▶ _Exercise requirements_: Please count the lines in the rows below that contain the word "This", and give only that number.

▶ _Extracted material_:

-- -- --

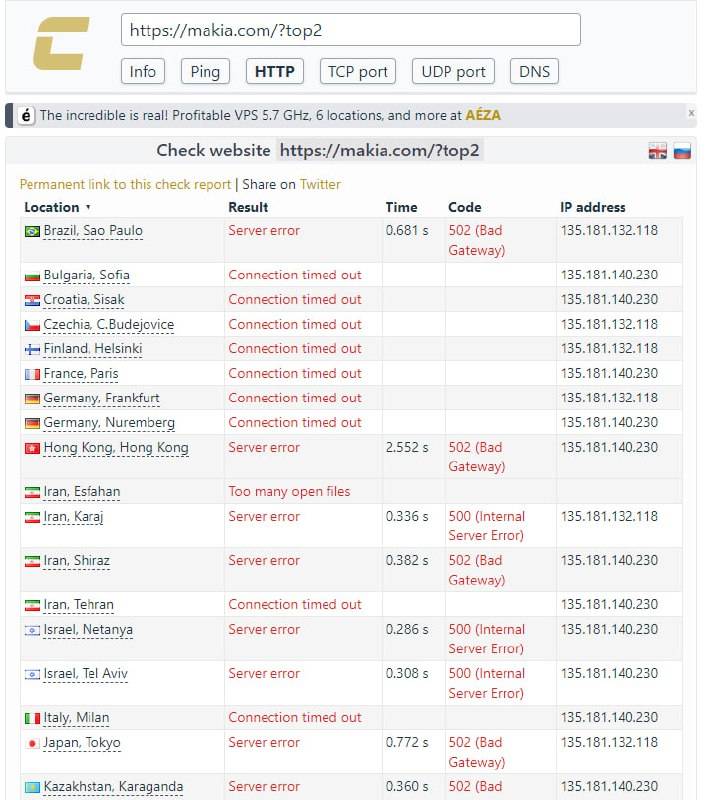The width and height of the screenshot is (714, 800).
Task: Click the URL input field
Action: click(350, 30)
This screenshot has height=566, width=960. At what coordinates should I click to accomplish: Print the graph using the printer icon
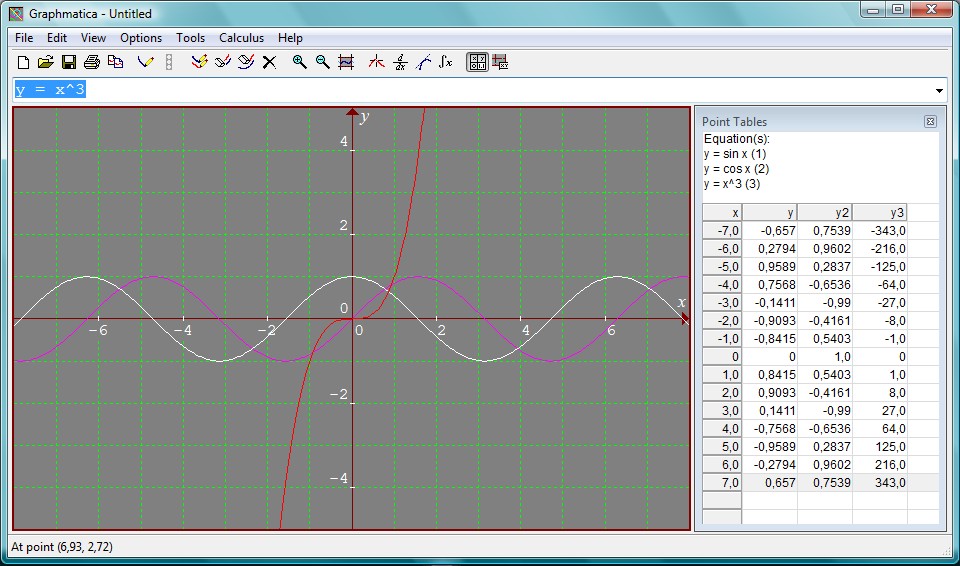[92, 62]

-- -- --

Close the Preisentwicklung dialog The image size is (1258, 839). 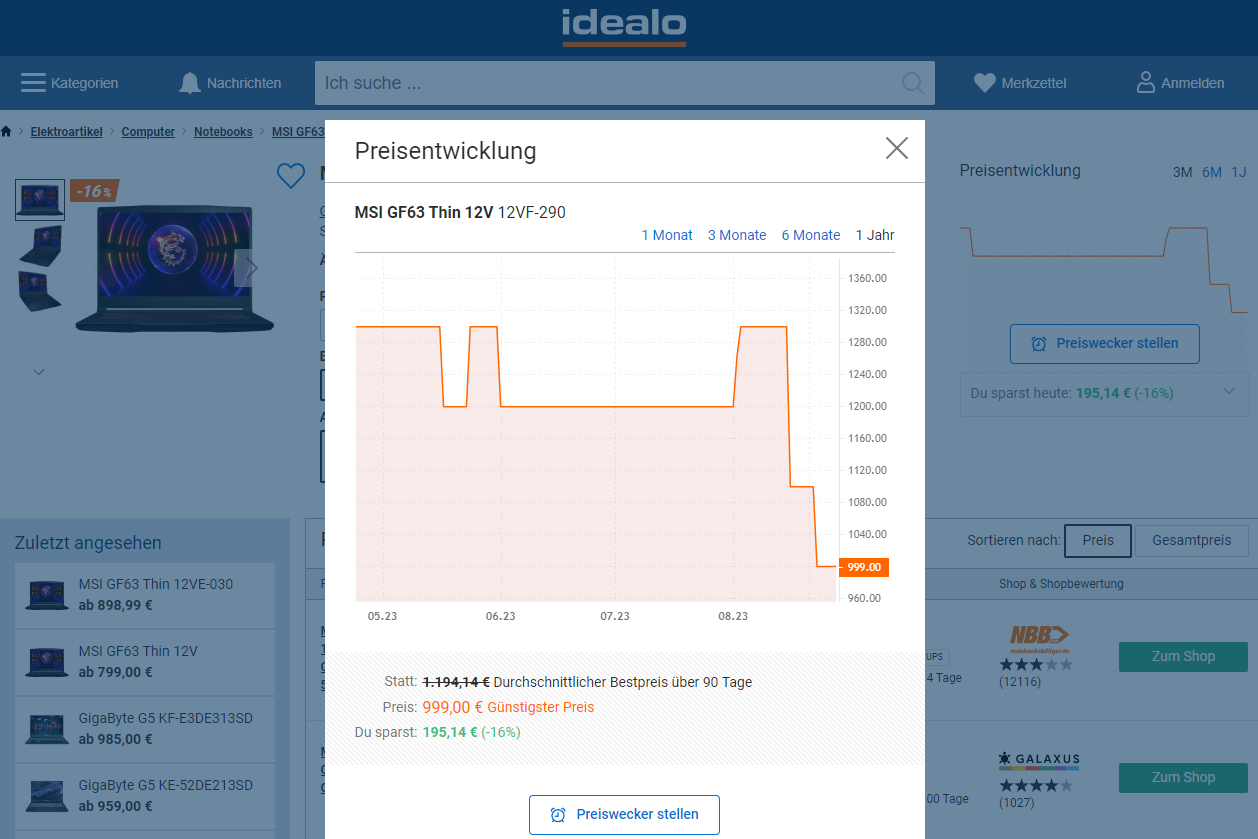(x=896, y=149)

-- -- --

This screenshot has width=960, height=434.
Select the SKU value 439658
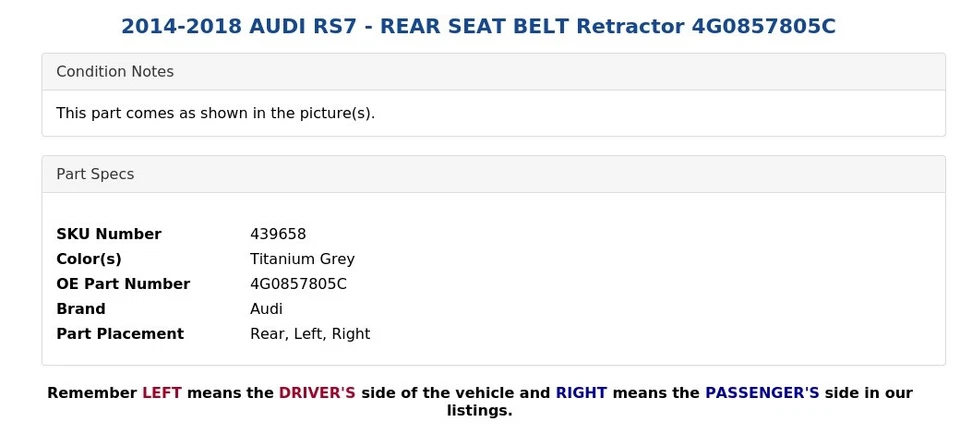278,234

-- -- --

▶ _Reply_: 2